Billion-Dollar Bore

With No Real Chance Of Failure, It's Hard To Tell An Exciting Story.

By Tom Danehy

Big League, Big Time, by Len Sherman (Pocket Books). Cloth $23.

THIS BOOK IS sub-titled The Birth of the Arizona Diamondbacks, the Billion-Dollar Business of Sports, and the Power of the Media in America. Whew! Sounds like enough for three books; but alas, this book turns out to be less than it advertises. Indeed, if author Len Sherman had taken on just one of the topics and gone after it with delirious delight, it would've been a hoot. Instead, he tries to wrap all three subjects up in a lifeless, humorless bundle of societal importance, and what he produces just sort of lies there, like a baseball fan after a four-hour, nine-inning game.

Books By just about any account, the Arizona Diamondbacks are an incredible success story--an instant hit with a sports-crazed community packing a state-of-the-art stadium and making the dynamic owner fabulously wealthy. The only problem is that unlike most success stories, this one has no drama. The success was pre-ordained; all risks were surgically removed before the quest even began.

Looming large over this book is Jerry Colangelo, the owner of the Phoenix Suns and the Arizona Diamondbacks. Colangelo, despite what many think of him, is an interesting character, one worth studying before you learn to hate him. A former college basketball player and baseball minor-leaguer, Colangelo worked his way up from the absolute bottom of the business, rising to become general manager and then owner of the Phoenix Suns.

Had the story been about that phase of his life, the reader would be cheering for his spunk and amazed at how he bought the Suns at the franchise's low point and within a decade built it into a team owners envied and all players wanted to be a part of.

Unfortunately, this book is about the Diamondbacks, and that story isn't nearly as uplifting. Having grown powerful and arrogant with his running of the Suns, Colangelo saw the expansion Diamondbacks as a slam-dunk (if you'll pardon the mixed sports metaphor) and bristled at any and every criticism sent in his direction.

He quite clearly sees himself as a visionary, the desert-dwelling Del Webb of the sports world (except without the mob money). And indeed he has built a sports empire which prompts many Arizona sports fans to wish to God he owned the football Cardinals, as well.

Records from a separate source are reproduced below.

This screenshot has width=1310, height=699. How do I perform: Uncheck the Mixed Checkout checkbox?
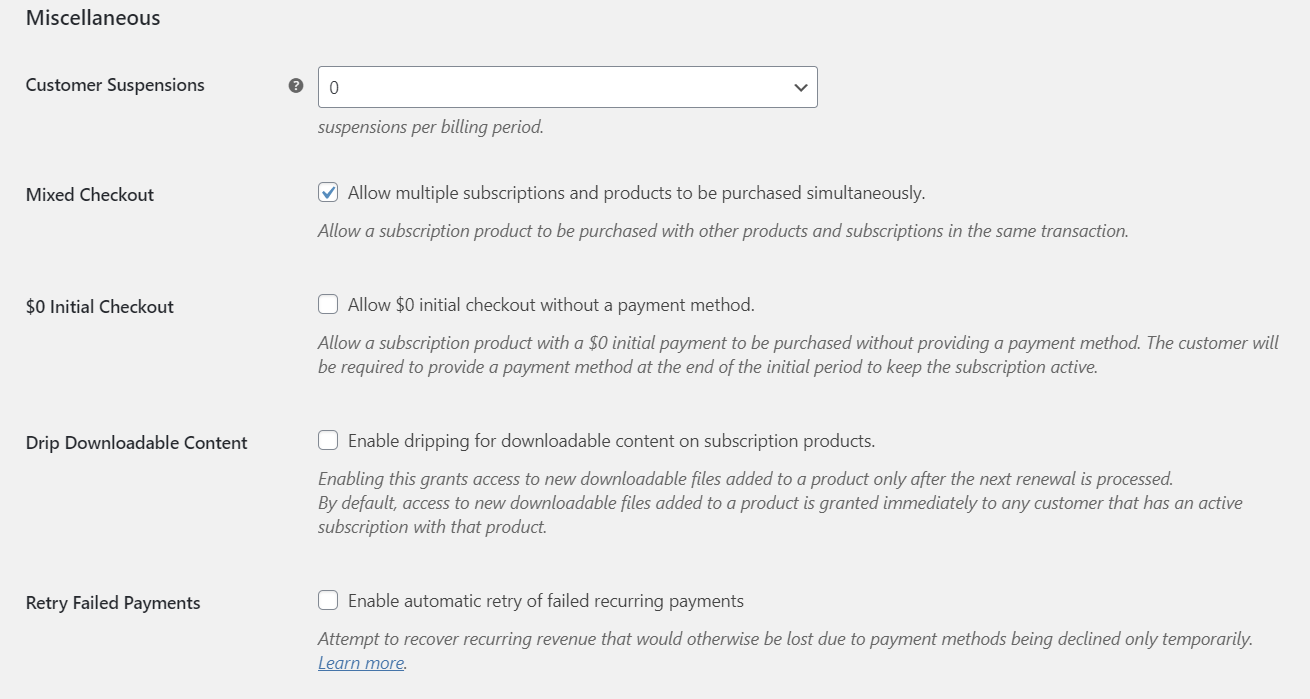pos(328,192)
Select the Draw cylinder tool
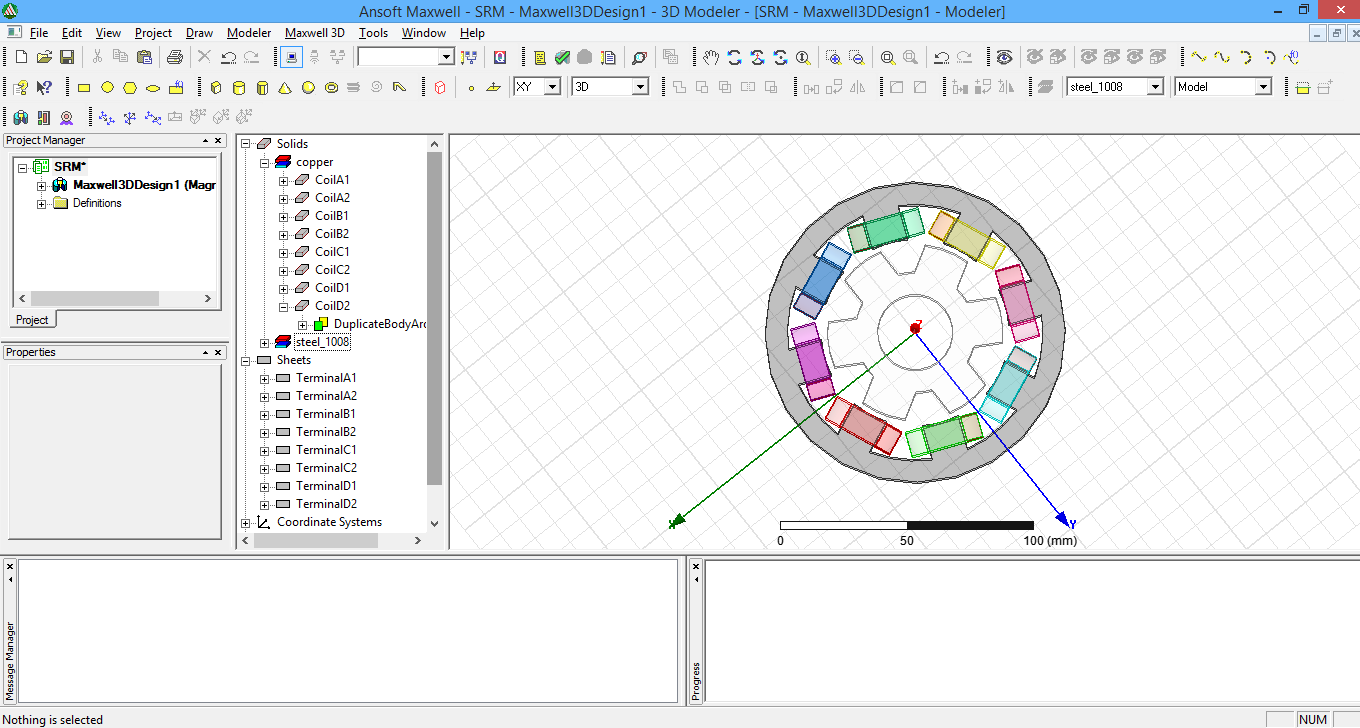The image size is (1360, 728). pyautogui.click(x=238, y=87)
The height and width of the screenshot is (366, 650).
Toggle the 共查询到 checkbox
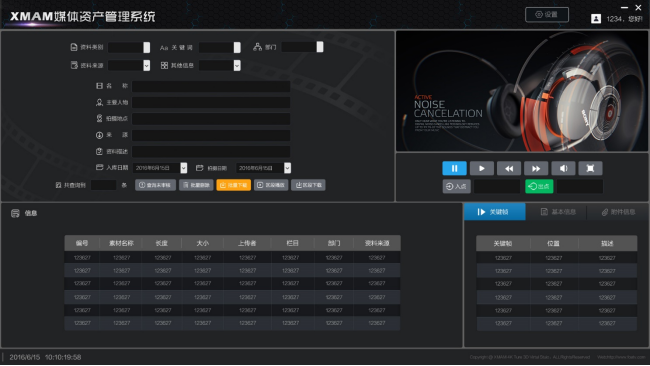point(58,185)
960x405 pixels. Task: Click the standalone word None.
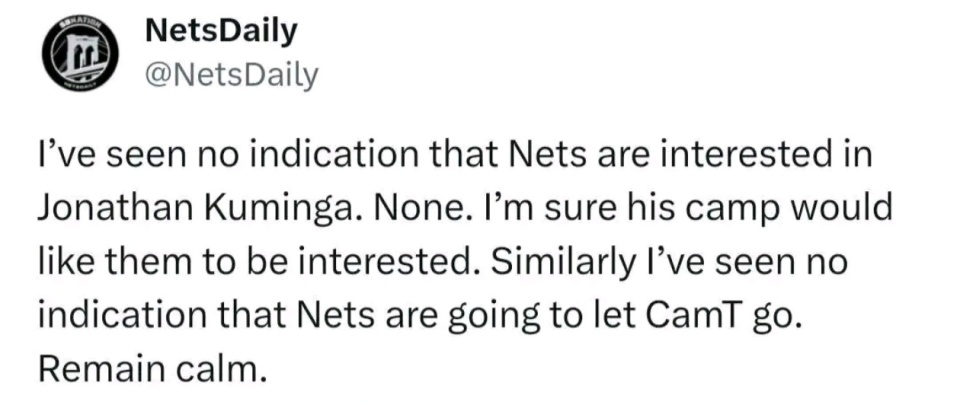pos(418,210)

Having worked with the pliant Arizona Legislature over the years, Colangelo came to view the lawmakers as useful tools with which he could smooth the mildly bumpy road ahead. As it turned out, the Legislature was so willing to bend over backwards, they looked like those Mummenschanz people in those weird tubes.

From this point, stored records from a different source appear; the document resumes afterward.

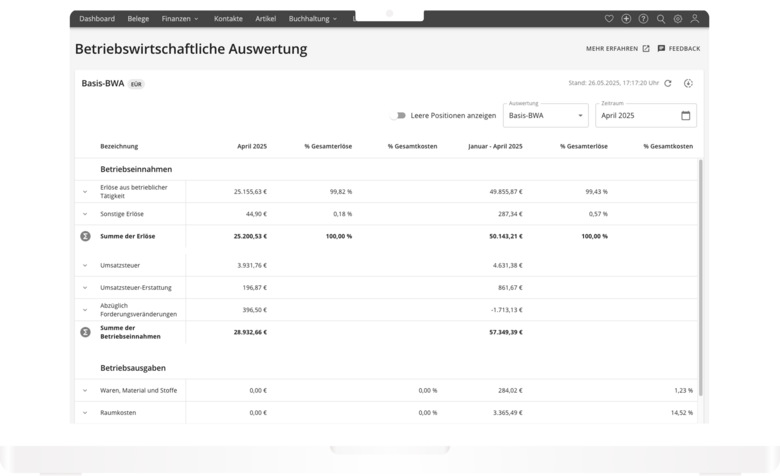Screen dimensions: 780x476
Task: Click the Mehr erfahren link
Action: (617, 48)
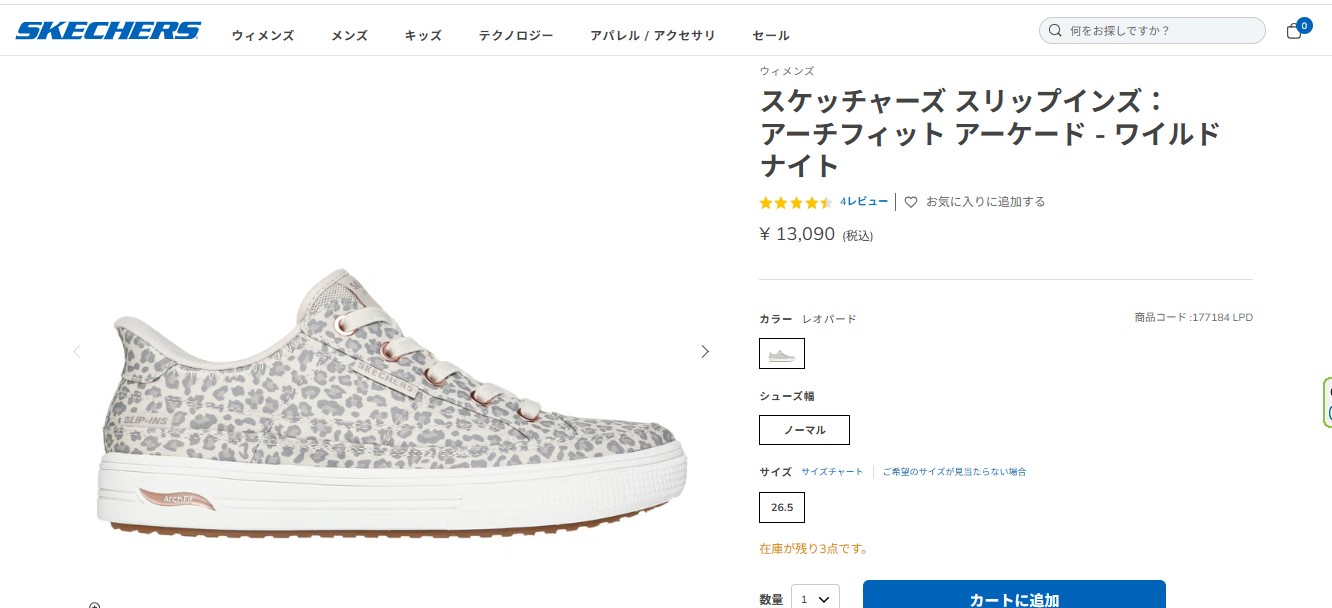Select the レオパード color swatch
Screen dimensions: 1332x608
point(781,353)
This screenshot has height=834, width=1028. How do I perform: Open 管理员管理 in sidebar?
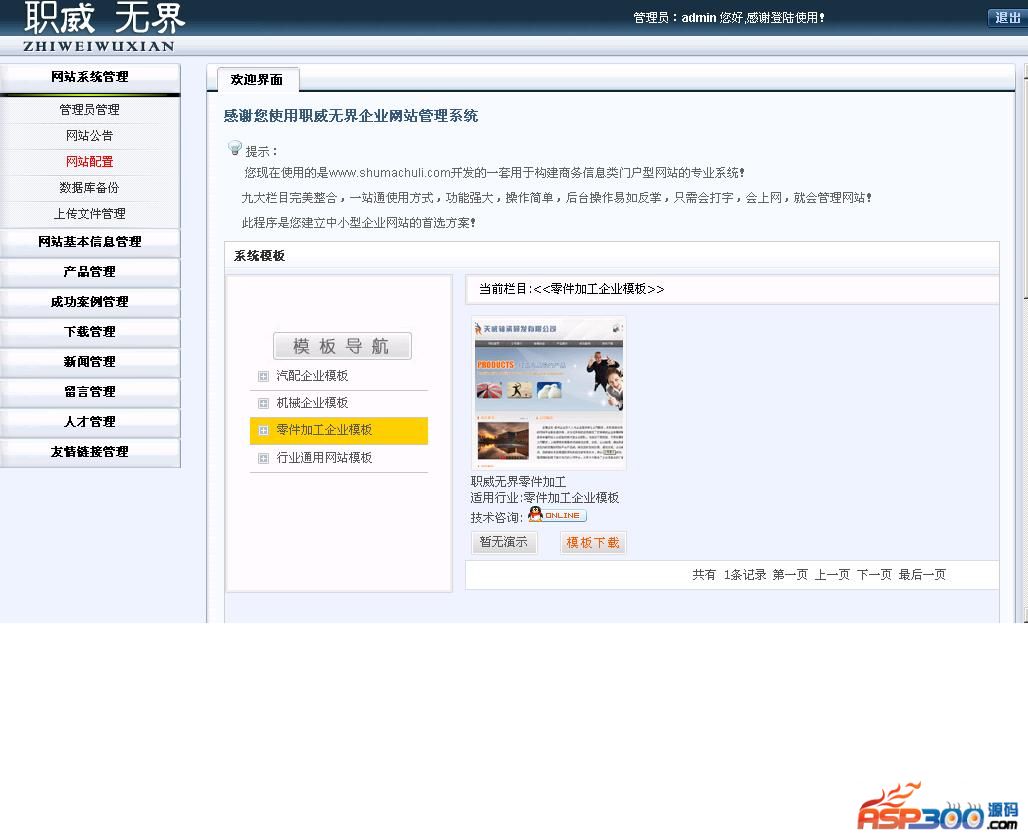(89, 110)
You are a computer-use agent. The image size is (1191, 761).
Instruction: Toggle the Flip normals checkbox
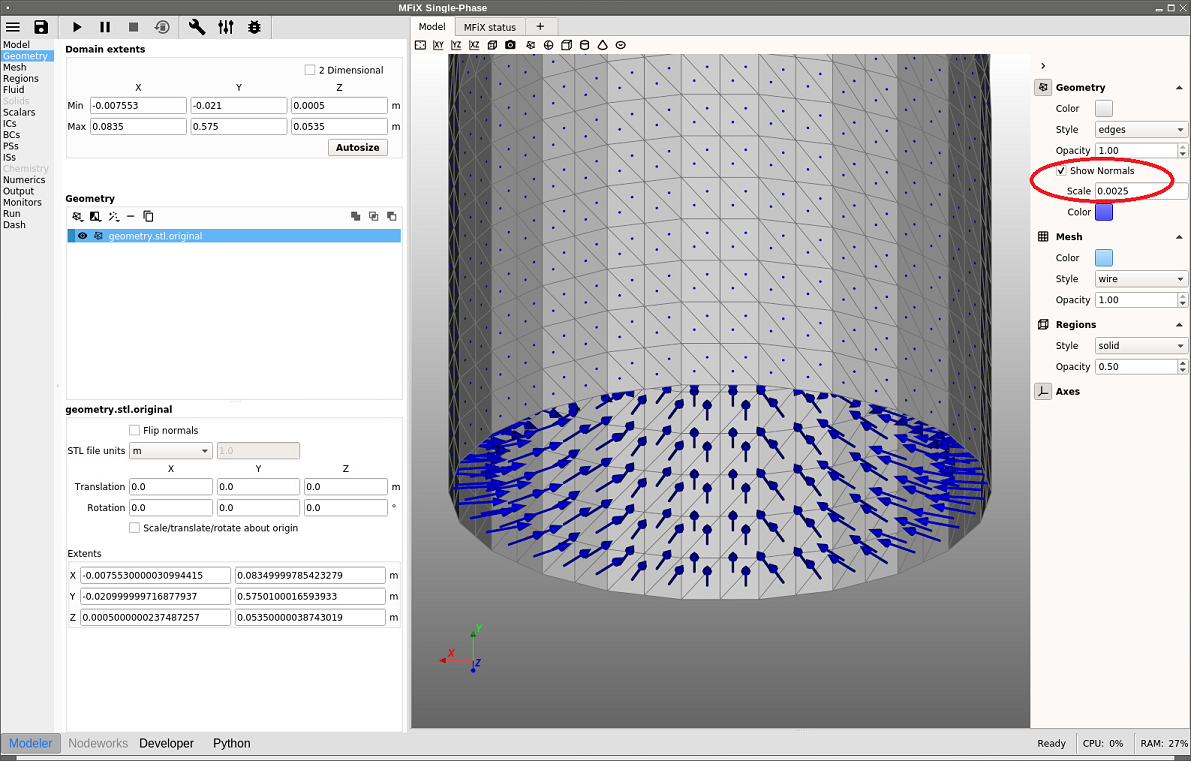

The story is told in a matter-of-fact tone, although the writer sometimes makes painful attempts at cutesy. When the major-league baseball owners kept jacking up the price of the expansion franchises, Sherman writes, "Colangelo was perturbed. Very perturbed. Extremely perturbed."

Who writes like that? Okay, I do sometimes, but not when I'm writing a book. If I ever decided to write a book.

Colangelo has stated publicly he's wounded by all the criticism about the way the Diamondbacks came into being and found a home with the downtown Bank One Ballpark. (And indeed, every financial study shows that the ballpark has been yet another boost to the booming downtown Phoenix area, making it a model for other communities desperate to revitalize their decaying central cities.)

Yet, Colangelo's words don't always ring true. It's very clear that he's been two steps ahead of the public and light-years ahead of the politicians all along. It appears that Sherman wants us to sneer at Colangelo, but he (like many of us) was so overwhelmed by Colangelo's presence and manipulative skills, even the criticisms leveled at The Owner seemed coated with begrudging respect.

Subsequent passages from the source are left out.